What to produce: Substitute "tap action" for "click action" in the part of the material that opens with the line containing "You are a GUI" and closes with the line containing "The image size is (1200, 800).", and give those lines again with nothing else altered.

Rows:
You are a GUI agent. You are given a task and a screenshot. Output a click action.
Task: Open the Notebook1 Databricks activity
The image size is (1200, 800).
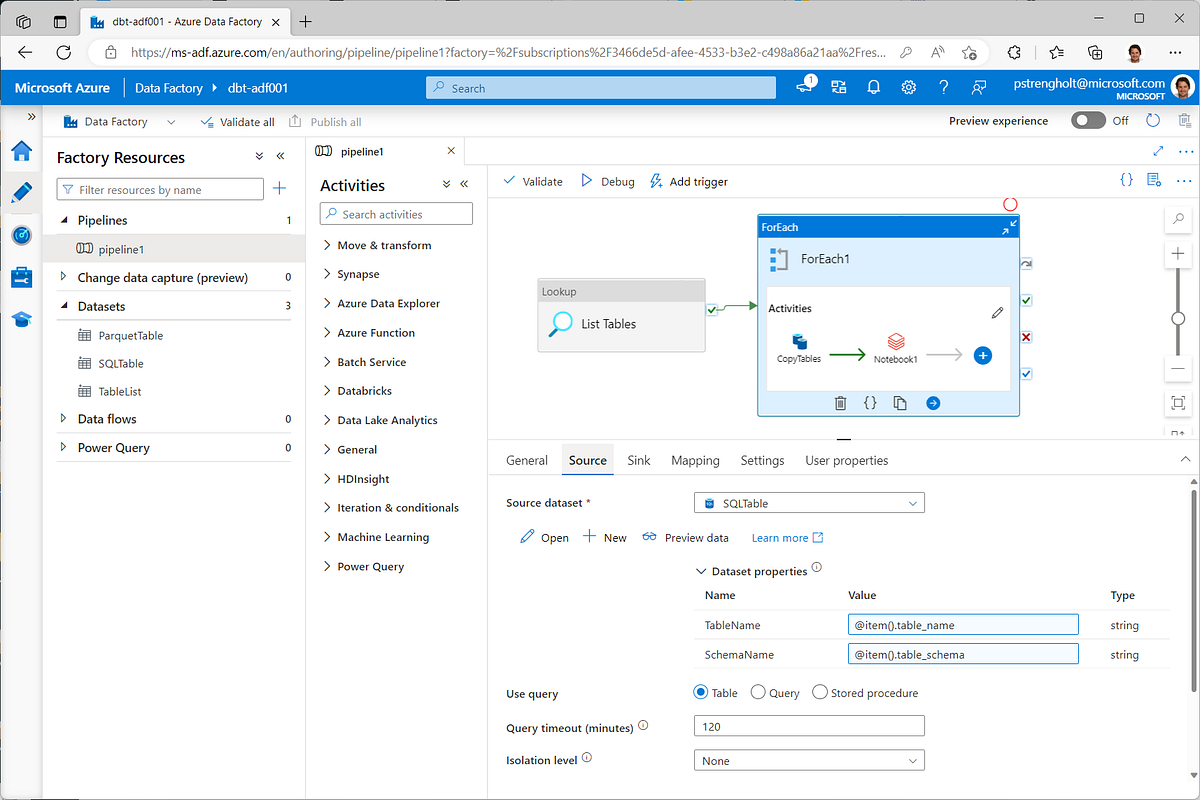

==

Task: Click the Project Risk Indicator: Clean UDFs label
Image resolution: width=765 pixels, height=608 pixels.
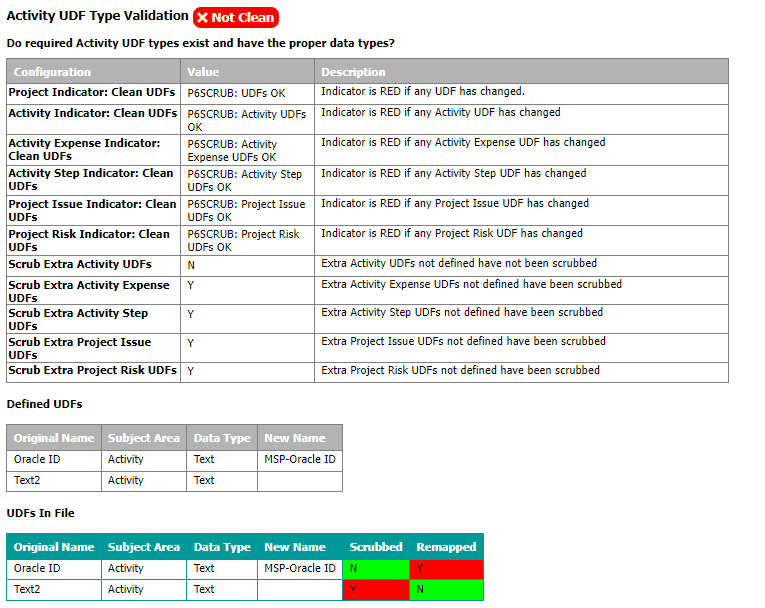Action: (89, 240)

* * *

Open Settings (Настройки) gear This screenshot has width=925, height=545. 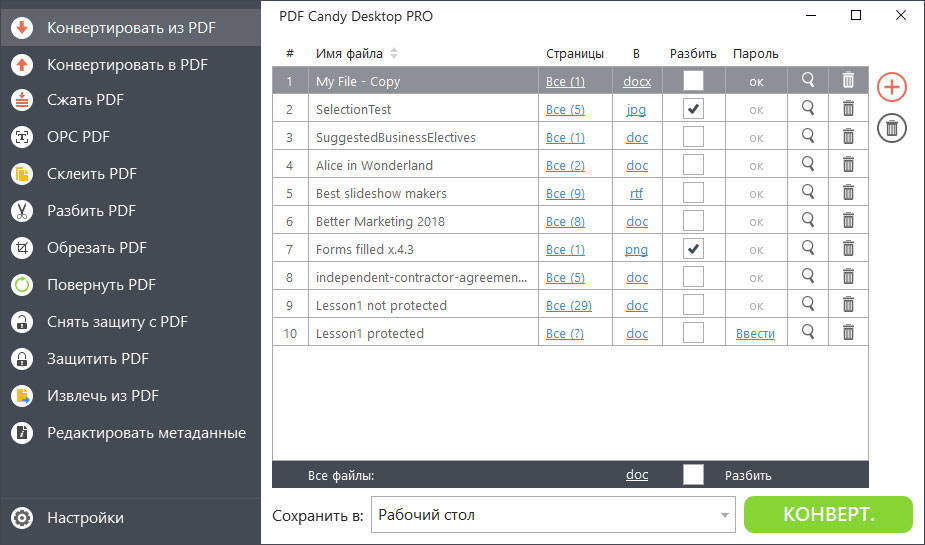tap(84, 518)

Answer:
You are a GUI agent. You are given a task and a screenshot. Output a tap action.
Task: Open the Notebook1 Databricks activity
The image size is (1200, 800).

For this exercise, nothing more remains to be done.